## TASK STATEMENT
Rewrite the rows from the first one up to and including the line with "point(361,151)", keeping the requests, and multiply every coordinate in the answers by 2.25, rounding to whole numbers with halves rounded up. Leave all numbers in the requests unchanged.

- - - -

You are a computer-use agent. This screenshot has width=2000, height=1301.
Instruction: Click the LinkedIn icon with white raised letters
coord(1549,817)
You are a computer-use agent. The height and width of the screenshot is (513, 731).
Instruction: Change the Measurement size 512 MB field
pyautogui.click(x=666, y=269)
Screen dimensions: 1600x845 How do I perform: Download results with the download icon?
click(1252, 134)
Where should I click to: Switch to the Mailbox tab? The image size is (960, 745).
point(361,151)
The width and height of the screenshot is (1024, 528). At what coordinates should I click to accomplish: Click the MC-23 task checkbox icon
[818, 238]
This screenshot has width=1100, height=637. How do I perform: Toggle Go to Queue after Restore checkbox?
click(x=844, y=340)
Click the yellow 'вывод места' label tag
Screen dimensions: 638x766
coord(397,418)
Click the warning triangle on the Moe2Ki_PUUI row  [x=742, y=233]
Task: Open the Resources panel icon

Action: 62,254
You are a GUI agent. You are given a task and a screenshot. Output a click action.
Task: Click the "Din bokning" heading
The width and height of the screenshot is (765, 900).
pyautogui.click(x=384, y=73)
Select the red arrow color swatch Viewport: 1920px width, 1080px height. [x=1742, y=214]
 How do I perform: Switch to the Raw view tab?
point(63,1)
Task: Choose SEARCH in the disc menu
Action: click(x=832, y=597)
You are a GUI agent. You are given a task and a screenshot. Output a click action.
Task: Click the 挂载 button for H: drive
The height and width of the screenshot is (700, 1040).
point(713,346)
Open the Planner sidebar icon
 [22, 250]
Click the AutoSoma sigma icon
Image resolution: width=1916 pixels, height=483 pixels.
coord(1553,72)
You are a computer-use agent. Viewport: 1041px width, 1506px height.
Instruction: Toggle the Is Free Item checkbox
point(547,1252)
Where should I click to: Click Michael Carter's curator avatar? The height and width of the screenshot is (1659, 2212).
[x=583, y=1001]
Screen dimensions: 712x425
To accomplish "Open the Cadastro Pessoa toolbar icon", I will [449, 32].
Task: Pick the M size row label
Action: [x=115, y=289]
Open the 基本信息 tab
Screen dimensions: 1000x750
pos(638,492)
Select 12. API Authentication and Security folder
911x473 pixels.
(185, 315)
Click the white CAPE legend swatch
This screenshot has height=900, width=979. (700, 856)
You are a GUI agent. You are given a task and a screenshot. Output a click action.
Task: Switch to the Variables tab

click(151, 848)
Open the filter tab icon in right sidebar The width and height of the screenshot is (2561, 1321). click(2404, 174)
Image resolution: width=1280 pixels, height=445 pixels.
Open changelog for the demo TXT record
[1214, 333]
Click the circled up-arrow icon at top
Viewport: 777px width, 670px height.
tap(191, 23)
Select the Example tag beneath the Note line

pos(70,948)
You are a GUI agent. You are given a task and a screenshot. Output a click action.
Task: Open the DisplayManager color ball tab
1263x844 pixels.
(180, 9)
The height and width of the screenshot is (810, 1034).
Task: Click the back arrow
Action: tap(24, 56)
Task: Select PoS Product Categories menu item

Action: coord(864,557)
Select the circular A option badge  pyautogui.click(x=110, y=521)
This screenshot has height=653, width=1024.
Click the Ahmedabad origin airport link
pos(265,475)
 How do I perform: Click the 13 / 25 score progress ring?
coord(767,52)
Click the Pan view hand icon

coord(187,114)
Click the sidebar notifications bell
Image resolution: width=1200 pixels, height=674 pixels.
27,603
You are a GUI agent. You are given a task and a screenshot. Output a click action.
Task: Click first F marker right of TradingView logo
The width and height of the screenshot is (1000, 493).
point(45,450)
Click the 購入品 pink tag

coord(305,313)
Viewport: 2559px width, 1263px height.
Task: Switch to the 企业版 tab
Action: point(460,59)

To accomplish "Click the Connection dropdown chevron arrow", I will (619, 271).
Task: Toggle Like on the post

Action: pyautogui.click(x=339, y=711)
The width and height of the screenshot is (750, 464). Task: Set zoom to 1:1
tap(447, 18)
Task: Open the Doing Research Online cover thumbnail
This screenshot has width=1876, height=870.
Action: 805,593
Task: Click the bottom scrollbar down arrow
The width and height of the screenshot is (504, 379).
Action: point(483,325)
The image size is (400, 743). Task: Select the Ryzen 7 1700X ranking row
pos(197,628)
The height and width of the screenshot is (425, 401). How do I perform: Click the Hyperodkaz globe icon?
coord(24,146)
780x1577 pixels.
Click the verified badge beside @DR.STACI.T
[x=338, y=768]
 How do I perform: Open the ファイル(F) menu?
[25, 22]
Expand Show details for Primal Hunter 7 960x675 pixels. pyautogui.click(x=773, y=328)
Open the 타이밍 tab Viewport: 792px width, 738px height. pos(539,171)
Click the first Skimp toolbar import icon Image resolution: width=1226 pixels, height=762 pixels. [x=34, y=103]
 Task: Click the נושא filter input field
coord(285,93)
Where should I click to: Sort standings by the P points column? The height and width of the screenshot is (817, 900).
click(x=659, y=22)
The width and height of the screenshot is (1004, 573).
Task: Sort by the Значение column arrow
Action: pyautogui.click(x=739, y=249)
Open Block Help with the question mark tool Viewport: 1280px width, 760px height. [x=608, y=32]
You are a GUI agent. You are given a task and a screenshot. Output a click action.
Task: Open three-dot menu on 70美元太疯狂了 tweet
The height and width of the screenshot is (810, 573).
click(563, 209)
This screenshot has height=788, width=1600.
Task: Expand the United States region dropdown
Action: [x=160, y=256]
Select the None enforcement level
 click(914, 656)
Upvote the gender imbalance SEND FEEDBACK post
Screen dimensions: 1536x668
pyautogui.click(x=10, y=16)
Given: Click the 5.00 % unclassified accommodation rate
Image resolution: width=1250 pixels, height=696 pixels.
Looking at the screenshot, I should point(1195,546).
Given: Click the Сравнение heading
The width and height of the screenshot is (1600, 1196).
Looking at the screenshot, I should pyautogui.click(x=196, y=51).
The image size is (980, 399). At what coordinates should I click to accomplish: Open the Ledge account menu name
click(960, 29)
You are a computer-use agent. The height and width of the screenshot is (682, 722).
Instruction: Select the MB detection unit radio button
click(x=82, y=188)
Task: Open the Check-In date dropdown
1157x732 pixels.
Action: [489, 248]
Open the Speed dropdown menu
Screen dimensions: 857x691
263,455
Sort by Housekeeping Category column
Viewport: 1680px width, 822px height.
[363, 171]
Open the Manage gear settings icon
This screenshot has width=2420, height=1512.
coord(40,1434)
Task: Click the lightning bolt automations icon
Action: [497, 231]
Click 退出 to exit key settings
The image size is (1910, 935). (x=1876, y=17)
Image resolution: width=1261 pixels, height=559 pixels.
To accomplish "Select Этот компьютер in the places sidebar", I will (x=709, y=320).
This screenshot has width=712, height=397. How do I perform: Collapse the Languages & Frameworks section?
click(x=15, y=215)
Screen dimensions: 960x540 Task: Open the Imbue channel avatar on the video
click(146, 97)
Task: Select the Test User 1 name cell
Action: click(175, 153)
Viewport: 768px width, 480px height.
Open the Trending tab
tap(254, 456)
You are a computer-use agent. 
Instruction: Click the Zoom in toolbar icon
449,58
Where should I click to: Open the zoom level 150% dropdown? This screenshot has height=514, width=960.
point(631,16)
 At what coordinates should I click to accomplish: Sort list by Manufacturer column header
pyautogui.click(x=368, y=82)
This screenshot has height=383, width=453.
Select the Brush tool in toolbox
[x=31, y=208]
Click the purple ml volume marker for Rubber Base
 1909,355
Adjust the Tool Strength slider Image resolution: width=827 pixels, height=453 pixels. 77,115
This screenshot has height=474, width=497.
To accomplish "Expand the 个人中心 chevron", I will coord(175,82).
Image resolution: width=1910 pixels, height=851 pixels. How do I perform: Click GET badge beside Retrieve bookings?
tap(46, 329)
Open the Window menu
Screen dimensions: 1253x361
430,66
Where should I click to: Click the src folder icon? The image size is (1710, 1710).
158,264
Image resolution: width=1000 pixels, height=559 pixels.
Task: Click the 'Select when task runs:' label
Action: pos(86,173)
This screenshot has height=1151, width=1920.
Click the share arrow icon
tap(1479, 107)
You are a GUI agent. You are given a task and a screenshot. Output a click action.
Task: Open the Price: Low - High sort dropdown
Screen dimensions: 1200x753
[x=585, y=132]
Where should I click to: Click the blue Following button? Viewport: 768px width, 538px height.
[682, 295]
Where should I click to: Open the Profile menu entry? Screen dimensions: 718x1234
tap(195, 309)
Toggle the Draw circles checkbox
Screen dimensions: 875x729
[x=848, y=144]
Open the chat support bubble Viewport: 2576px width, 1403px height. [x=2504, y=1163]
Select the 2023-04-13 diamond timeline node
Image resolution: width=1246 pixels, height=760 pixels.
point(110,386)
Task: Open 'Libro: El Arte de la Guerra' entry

- - - -

## SOLUTION TO THE EXERCISE
You are a computer-use agent. This screenshot has width=2000, height=1301.
Instruction: Click the LinkedIn icon with white raised letters
coord(3485,1838)
You are a computer-use agent. The height and width of the screenshot is (513, 731).
Instruction: Change the Measurement size 512 MB field
pyautogui.click(x=1499, y=605)
Screen dimensions: 1600x845 How do I perform: Download results with the download icon?
click(2817, 302)
Where should I click to: Switch to the Mailbox tab? The image size is (960, 745).
point(812,340)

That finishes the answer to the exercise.